SAN FRANCISCO – December 10, 2012 – Citing a Biological Opinion (“BiOp”) issued on October 2, 2012 by the U.S. Fish and Wildlife Service, Judge Susan Illston of the U.S. District Court for the Northern District of California dismissed a federal Endangered Species Act lawsuit brought by environmental groups attempting to close the historic seaside Sharp Park Golf Course, located in Pacifica, Calif. and owned by the City of San Francisco. In granting defendants’ motion to dismiss, the judge quoted the Fish and Wildlife Service’s conclusion that ongoing golf activities at Sharp Park are “not likely to jeopardize the continued existence” of the endangered snake and frog species at the center of the lawsuit.
“We always contended that normal use of Sharp Park by the area’s many public golfers does not harm the frog and the snake, but instead helps those species in what is essentially, a symbiotic relationship – the creation of the golf course made Sharp Park habitable by those species, and its management as a golf course has enabled the frog, upon which the snake depends, to flourish. At the same time, the course’s beautiful, natural setting by the ocean is integral to its great attraction to golfers who otherwise could not use more expensive and exclusive courses,” Morrison & Foerster partner Chris Carr, chair of the firm’s Environment and Energy Practice Group, said. “We’re very pleased the judge’s decision will allow this historic public locale to continue to serve golfers of all means and levels in the Bay Area.”

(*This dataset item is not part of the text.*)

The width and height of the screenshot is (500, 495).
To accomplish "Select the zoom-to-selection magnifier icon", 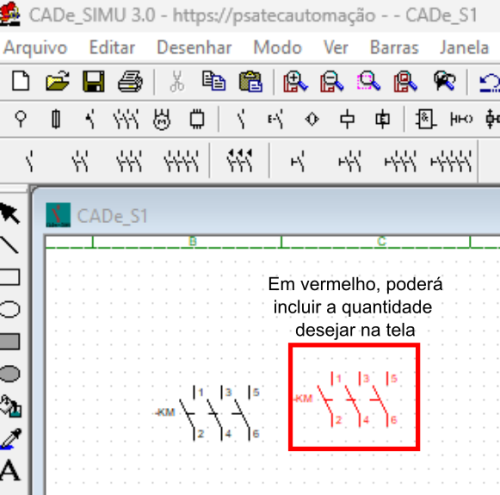I will click(368, 81).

Judge Illston’s ruling, which declares the case moot in the wake of the Fish and Wildlife Service’s BiOp and accompanying Incidental Take Statement, vacated a hearing on the matter that was scheduled for December 14, 2012, and ends the suit. In November 2011, she denied a motion by Plaintiffs for a preliminary injunction to shut down 10 of the course’s 18 holes, and in April 2012, she stayed the litigation pending issuance of the BiOp.
A coalition of nonprofit groups filed suit against the City and County of San Francisco in March 2011, alleging that golf course operations including water management, lawn mowing, and use of golf carts, harassed, injured, and killed the San Francisco garter snake and the California red-legged frog.

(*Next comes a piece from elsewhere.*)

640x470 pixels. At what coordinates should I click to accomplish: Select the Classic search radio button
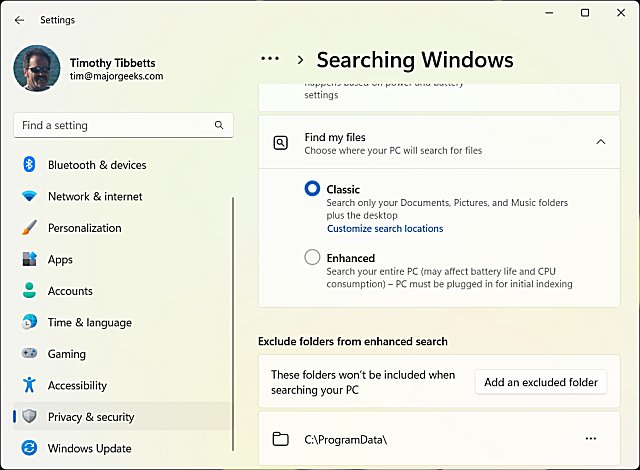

Working pro bono, Morrison & Foerster represented the San Francisco Public Golf Alliance (“SFPGA”), a citizens group committed to affordable eco-friendly golf and representing a large contingent of diverse public golfers who have long used Sharp Park. SFPGA petitioned the court to be allowed to join the case as a defendant-intervenor, which the court granted in June 2011, over the Plaintiffs’ strenuous opposition. The 4,500-member Alliance argued that its members’ interests could not be adequately represented by the City and County of San Francisco, and Judge Illston agreed.

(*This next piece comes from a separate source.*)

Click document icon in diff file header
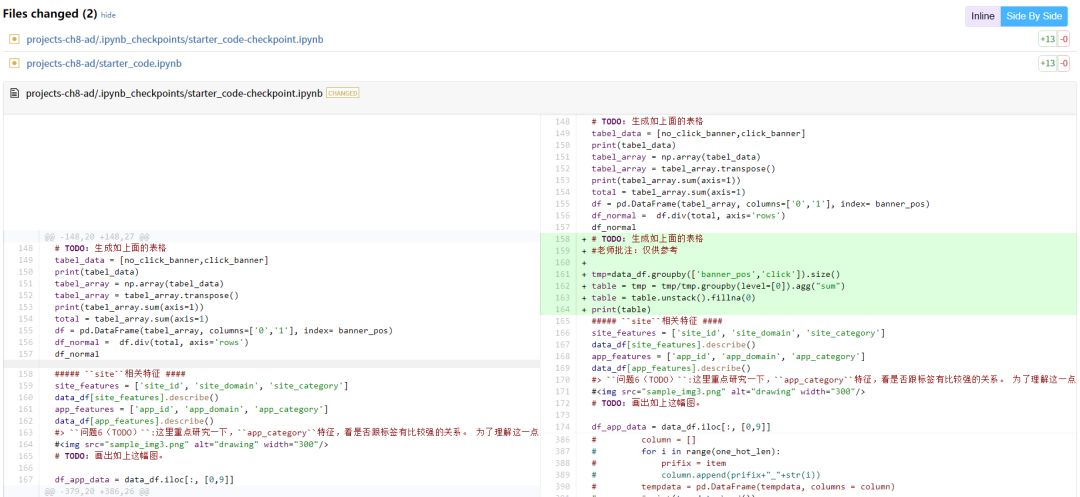This screenshot has height=497, width=1080. point(14,93)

Sharp Park Golf Course has an historic pedigree. Designed by legendary golf course architect Alister MacKenzie as one of the few public links he created, Sharp Park opened in 1932, 15 years after the land was turned over to the City on the condition that it be used only for public recreation. The course’s moderate fees attract diverse users, including high school teams, fundraising tournaments, civic organizations, and a wide variety of informal business and political groups.